Testing for LUIS DevOps


LUIS will be retired on October 1st 2025 and starting April 1st 2023 you will not be able to create new LUIS resources. We recommend migrating your LUIS applications to conversational language understanding to benefit from continued product support and multilingual capabilities.

Software engineers who are developing a Language Understanding (LUIS) app can apply DevOps practices around source control, automated builds, testing, and release management by following these guidelines.

In agile software development methodologies, testing plays an integral role in building quality software. Every significant change to a LUIS app should be accompanied by tests designed to test the new functionality the developer is building into the app. These tests are checked into your source code repository along with the .lu source of your LUIS app. The implementation of the change is finished when the app satisfies the tests.

Tests are a critical part of CI/CD workflows. When changes to a LUIS app are proposed in a pull request (PR) or after changes are merged into your main branch, then CI workflows should run the tests to verify that the updates haven't caused any regressions.

How to do Unit testing and Batch testing

There are two different kinds of testing for a LUIS app that you need to perform in continuous integration workflows:

  • Unit tests - Relatively simple tests that verify the key functionality of your LUIS app. A unit test passes when the expected intent and the expected entities are returned for a given test utterance. All unit tests must pass for the test run to complete successfully.
    This kind of testing is similar to Interactive testing that you can do in the LUIS portal.

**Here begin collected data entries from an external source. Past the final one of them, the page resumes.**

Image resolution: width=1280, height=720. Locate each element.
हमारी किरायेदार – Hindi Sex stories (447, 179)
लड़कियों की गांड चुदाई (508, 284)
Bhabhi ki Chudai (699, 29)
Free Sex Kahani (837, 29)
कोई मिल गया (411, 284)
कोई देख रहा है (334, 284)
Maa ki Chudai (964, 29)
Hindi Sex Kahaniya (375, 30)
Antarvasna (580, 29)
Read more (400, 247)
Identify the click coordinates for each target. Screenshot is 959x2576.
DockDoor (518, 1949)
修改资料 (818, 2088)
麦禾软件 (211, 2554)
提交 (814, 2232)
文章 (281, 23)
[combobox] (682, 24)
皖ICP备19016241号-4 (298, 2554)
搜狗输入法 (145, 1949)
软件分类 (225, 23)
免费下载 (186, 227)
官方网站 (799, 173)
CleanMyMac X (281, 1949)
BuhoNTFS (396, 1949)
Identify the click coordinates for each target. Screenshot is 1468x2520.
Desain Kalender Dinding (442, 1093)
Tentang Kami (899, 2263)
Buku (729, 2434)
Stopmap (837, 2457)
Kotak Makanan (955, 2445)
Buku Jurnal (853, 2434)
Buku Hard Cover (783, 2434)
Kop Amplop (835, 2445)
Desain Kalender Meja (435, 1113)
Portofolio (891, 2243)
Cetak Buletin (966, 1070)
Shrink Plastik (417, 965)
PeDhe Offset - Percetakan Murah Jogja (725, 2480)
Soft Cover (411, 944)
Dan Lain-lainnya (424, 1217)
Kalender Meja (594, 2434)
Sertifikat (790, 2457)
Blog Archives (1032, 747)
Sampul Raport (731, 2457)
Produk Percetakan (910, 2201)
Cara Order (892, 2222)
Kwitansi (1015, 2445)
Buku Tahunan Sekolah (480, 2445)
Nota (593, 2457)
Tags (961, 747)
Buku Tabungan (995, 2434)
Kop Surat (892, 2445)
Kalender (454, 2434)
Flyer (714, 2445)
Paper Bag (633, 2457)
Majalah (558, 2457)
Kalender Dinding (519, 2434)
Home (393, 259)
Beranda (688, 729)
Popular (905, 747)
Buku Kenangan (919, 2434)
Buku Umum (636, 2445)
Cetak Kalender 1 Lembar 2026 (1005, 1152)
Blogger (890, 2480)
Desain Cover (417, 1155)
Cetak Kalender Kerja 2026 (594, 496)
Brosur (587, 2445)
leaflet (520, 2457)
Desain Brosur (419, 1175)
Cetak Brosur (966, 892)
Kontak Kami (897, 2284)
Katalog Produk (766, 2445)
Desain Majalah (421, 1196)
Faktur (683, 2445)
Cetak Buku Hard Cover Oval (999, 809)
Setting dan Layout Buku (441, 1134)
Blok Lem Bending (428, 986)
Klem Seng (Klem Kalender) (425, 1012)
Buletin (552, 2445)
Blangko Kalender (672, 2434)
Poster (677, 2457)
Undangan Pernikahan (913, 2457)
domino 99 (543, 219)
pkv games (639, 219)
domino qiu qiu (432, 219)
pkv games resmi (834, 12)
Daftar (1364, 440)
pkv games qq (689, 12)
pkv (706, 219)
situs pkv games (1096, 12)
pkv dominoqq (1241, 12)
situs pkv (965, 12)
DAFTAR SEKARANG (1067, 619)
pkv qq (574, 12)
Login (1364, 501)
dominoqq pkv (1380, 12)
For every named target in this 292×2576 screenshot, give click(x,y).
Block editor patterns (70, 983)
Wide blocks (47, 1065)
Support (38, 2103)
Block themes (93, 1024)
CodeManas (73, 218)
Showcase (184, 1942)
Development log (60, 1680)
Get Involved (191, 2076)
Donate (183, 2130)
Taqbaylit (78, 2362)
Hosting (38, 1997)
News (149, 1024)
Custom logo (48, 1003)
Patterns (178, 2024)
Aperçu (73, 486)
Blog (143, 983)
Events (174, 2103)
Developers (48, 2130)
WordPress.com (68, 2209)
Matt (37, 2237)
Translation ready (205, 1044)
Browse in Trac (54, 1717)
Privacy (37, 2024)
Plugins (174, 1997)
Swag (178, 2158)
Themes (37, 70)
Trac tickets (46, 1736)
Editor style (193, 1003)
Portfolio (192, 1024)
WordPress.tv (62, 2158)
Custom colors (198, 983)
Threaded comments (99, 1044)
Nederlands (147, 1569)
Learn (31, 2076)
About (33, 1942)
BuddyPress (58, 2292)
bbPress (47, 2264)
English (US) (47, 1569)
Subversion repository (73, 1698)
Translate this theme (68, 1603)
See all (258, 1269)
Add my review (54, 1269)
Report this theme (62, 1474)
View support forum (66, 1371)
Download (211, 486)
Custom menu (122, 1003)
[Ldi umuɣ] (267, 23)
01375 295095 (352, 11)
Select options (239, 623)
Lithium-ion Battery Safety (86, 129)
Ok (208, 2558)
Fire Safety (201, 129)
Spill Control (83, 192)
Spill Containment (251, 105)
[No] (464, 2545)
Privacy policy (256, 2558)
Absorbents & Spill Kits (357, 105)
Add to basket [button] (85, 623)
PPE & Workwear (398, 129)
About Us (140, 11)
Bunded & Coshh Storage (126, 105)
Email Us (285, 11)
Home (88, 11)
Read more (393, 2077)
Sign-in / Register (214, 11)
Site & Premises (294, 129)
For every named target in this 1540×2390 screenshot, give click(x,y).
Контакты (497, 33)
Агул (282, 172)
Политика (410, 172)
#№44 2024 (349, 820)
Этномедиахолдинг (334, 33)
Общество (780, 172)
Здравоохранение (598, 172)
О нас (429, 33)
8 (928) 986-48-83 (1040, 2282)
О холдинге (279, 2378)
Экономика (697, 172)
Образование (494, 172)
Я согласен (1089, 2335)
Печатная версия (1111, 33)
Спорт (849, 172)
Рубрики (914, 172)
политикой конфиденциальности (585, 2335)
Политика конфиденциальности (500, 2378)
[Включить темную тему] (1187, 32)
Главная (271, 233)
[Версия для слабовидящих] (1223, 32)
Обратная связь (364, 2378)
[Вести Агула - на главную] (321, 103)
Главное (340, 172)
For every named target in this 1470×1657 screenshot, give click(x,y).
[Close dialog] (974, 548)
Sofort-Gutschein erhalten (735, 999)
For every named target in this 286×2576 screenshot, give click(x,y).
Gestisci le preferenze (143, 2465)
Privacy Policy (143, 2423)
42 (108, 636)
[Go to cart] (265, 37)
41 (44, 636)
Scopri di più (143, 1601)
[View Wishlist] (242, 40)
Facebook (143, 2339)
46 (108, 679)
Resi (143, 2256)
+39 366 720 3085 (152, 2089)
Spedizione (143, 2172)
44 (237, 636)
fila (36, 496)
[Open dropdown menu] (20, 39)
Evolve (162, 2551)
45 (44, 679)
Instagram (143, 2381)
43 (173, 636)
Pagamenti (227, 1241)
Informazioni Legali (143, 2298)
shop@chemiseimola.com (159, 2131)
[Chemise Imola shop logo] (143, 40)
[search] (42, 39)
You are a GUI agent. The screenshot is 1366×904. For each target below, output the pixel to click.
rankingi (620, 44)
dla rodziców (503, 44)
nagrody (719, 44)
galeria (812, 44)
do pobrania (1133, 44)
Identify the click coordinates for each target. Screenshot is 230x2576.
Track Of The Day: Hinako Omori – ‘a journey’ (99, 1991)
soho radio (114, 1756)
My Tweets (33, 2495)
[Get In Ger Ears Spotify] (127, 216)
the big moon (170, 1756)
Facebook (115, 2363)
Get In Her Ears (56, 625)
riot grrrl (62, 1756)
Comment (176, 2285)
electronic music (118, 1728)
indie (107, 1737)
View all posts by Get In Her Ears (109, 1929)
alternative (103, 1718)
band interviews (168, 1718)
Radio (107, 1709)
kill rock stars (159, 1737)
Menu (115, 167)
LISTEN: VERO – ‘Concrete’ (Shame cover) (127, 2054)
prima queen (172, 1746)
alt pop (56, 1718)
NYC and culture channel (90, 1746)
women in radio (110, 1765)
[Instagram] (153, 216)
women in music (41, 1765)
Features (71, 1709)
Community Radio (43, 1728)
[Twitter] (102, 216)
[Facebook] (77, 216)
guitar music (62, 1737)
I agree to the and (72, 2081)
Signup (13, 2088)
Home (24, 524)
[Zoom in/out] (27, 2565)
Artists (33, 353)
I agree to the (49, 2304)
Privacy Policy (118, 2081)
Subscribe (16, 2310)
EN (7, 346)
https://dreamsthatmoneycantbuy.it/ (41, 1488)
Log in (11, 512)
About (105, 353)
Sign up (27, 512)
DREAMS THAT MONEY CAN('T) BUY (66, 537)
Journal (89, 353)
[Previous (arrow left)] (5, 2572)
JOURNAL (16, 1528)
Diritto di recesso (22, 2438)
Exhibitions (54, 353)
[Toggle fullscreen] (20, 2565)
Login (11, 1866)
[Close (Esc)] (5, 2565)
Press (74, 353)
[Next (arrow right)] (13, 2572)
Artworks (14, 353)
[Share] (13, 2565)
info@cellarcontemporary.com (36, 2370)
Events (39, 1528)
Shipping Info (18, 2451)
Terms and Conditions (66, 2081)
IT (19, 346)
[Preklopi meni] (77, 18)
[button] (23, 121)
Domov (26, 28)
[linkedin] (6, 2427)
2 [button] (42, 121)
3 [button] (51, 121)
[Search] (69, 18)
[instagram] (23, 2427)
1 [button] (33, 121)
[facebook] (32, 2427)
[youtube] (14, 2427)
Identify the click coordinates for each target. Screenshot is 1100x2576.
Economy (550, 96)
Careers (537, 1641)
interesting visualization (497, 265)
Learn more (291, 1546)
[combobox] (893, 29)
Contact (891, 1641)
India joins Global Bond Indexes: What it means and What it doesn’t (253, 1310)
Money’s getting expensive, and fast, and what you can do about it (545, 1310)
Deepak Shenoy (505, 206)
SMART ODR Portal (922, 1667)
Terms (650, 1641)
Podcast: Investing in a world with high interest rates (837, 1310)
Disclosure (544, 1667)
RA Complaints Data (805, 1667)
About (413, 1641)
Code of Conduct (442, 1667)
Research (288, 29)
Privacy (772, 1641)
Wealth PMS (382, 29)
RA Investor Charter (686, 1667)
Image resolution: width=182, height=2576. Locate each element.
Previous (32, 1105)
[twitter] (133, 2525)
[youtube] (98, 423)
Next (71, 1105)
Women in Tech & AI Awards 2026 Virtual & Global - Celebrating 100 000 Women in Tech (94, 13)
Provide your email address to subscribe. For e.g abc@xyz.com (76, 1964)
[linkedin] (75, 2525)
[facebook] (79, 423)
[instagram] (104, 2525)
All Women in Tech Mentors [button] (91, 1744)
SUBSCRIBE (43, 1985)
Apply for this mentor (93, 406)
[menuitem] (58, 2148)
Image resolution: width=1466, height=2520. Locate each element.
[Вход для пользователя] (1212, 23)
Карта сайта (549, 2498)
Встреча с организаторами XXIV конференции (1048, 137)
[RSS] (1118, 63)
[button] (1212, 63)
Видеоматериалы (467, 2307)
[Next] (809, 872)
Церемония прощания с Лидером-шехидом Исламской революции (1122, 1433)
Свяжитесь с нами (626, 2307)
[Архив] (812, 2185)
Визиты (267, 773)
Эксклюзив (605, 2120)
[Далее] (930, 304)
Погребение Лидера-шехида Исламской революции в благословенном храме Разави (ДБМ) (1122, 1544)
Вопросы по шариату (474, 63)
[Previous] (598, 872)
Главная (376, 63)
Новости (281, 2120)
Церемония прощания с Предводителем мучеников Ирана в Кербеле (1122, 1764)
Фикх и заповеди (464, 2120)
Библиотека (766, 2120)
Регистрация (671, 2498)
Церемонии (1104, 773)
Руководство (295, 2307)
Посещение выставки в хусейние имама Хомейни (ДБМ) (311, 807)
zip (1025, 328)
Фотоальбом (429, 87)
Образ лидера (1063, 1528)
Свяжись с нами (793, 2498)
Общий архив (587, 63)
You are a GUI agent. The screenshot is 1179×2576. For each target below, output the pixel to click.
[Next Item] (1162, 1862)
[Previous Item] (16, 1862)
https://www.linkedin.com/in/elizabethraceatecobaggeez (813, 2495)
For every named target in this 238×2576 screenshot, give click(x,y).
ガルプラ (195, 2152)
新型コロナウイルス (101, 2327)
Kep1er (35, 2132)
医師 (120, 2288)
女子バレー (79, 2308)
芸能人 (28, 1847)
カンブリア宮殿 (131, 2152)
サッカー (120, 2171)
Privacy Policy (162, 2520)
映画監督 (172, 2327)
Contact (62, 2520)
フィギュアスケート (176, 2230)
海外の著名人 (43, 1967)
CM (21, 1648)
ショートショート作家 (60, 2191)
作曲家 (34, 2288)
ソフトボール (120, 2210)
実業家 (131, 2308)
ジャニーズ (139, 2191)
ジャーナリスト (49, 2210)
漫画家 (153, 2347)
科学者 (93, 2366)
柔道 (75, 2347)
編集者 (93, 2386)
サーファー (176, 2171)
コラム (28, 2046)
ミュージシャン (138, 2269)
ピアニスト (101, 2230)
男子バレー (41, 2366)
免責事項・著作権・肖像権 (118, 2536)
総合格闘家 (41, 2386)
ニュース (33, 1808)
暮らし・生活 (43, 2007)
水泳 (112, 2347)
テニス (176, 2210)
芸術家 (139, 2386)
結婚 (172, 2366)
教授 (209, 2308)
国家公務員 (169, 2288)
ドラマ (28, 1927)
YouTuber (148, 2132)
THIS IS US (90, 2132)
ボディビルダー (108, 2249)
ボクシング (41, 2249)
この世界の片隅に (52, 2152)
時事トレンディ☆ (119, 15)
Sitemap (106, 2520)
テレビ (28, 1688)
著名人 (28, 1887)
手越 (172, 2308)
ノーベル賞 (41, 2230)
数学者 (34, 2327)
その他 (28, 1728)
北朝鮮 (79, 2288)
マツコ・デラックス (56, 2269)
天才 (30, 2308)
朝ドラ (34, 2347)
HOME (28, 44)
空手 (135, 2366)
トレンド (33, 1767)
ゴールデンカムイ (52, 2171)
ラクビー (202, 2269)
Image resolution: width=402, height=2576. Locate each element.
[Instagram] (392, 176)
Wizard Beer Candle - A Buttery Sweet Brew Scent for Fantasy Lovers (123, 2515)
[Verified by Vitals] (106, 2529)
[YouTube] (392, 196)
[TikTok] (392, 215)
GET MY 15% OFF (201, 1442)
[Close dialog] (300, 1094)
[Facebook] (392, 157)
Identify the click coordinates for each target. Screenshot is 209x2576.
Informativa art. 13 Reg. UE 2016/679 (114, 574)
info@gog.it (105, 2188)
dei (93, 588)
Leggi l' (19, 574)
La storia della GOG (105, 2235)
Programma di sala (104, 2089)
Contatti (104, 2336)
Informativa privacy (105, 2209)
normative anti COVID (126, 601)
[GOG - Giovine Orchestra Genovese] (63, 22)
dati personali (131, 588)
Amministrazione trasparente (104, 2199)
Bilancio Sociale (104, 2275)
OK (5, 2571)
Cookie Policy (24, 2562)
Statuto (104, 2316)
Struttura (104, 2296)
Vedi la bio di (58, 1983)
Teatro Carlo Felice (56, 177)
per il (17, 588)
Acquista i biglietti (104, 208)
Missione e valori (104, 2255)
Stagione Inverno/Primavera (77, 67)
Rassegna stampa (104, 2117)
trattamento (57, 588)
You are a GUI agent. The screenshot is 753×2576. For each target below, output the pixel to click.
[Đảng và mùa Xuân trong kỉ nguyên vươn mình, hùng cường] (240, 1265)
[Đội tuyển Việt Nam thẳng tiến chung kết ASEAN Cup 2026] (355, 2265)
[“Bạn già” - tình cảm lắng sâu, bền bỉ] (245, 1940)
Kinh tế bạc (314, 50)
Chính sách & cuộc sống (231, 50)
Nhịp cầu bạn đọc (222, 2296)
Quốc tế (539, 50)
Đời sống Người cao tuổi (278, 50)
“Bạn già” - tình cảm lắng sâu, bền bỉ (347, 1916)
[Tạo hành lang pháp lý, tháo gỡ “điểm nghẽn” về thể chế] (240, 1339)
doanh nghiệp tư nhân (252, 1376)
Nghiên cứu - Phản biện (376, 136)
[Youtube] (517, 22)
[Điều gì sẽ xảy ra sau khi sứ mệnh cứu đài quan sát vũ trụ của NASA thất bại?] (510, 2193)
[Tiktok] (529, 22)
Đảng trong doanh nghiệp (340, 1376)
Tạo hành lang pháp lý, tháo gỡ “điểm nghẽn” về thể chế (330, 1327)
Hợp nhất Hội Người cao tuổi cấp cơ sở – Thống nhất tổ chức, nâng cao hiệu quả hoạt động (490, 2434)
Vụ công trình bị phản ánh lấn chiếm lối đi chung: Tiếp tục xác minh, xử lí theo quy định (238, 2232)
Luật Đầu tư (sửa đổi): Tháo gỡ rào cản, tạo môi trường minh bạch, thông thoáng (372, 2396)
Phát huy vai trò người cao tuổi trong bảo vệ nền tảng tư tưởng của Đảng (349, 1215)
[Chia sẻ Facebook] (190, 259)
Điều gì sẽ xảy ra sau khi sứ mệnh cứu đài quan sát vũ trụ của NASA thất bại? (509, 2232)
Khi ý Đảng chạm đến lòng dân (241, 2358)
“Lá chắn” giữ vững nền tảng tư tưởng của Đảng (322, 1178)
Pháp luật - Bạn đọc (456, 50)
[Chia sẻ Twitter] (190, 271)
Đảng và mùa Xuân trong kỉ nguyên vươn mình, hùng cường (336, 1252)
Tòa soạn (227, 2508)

  • Batch tests - Batch testing is a comprehensive test on your current trained model to measure its performance. Unlike unit tests, batch testing isn't pass|fail testing. The expectation with batch testing is not that every test will return the expected intent and expected entities. Instead, a batch test helps you view the accuracy of each intent and entity in your app and helps you to compare over time as you make improvements.
    This kind of testing is the same as the Batch testing that you can perform interactively in the LUIS portal.

You can employ unit testing from the beginning of your project. Batch testing is only really of value once you've developed the schema of your LUIS app and you're working on improving its accuracy.

For both unit tests and batch tests, make sure that your test utterances are kept separate from your training utterances. If you test on the same data you train on, you'll get the false impression your app is performing well when it's just overfitting to the testing data. Tests must be unseen by the model to test how well it is generalizing.

Writing tests

When you write a set of tests, for each test you need to define:

  • Test utterance
  • Expected intent
  • Expected entities.

Use the LUIS batch file syntax to define a group of tests in a JSON-formatted file. For example:

    "text": "example utterance goes here",
    "intent": "intent name goes here",
            "entity": "entity name 1 goes here",
            "startPos": 14,
            "endPos": 23
            "entity": "entity name 2 goes here",
            "startPos": 14,
            "endPos": 23

Some test tools, such as NLU.DevOps also support LUDown-formatted test files.

Designing unit tests

Unit tests should be designed to test the core functionality of your LUIS app. In each iteration, or sprint, of your app development, you should write a sufficient number of tests to verify that the key functionality you are implementing in that iteration is working correctly.

In each unit test, for a given test utterance, you can:

  • Test that the correct intent is returned
  • Test that the 'key' entities - those that are critical to your solution - are being returned.
  • Test that the prediction score for intent and entities exceeds a threshold that you define. For example, you could decide that you will only consider that a test has passed if the prediction score for the intent and for your key entities exceeds 0.75.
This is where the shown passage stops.